### Input data ###

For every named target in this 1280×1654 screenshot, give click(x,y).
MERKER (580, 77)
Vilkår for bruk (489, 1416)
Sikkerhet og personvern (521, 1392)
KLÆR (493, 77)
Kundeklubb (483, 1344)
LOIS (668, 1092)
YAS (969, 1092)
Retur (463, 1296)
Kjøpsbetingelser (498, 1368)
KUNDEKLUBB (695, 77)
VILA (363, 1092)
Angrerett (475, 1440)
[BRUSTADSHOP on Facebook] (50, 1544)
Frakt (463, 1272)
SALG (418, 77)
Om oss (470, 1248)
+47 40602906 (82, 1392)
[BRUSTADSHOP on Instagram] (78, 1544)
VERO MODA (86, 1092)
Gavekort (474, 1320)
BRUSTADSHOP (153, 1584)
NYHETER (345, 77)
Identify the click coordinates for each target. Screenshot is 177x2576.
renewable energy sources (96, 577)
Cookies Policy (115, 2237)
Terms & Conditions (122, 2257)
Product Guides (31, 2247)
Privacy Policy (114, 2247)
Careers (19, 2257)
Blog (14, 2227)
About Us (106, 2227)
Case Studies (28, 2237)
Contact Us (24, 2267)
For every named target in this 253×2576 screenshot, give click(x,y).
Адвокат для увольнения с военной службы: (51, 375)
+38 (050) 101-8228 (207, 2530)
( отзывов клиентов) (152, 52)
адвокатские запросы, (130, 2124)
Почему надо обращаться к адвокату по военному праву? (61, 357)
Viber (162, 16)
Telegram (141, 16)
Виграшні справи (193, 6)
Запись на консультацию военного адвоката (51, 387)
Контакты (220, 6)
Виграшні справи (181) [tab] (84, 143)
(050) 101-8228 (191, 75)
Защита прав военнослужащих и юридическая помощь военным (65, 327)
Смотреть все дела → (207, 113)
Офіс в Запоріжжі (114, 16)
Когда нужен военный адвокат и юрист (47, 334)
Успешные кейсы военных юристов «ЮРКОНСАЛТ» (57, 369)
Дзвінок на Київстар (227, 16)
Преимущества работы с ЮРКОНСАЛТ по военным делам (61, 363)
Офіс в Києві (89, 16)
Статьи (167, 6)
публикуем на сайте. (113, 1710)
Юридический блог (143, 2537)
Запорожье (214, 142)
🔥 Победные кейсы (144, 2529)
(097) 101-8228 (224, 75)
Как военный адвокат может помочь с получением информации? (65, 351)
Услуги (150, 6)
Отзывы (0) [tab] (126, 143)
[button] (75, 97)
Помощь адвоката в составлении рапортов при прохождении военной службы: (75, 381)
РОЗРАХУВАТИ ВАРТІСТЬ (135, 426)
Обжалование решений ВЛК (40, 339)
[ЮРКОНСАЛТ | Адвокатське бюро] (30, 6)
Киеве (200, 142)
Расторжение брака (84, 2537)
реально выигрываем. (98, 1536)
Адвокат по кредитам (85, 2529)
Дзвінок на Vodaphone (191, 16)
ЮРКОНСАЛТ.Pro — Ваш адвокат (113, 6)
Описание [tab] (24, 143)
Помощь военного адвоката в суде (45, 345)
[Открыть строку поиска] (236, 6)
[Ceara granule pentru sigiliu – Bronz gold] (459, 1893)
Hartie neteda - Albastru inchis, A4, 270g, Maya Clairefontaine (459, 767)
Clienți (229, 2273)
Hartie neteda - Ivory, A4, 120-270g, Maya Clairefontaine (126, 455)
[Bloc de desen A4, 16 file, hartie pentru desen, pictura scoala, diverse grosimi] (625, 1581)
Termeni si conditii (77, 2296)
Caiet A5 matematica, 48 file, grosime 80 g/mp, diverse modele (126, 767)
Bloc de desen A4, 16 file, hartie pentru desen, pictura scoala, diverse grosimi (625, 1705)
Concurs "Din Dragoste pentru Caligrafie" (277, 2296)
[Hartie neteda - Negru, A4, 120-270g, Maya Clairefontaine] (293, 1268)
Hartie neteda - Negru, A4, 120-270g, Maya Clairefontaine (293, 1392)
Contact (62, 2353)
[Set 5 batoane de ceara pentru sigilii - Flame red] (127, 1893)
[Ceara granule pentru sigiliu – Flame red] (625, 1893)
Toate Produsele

###

*What to work on:*
After finding the line that contains "[Ceara granule pentru sigiliu – Flame" in the records above, copy that line and each one after it exactly, through the final line.

*Answer for this exercise:*
[Ceara granule pentru sigiliu – Flame red] (625, 1893)
Toate Produsele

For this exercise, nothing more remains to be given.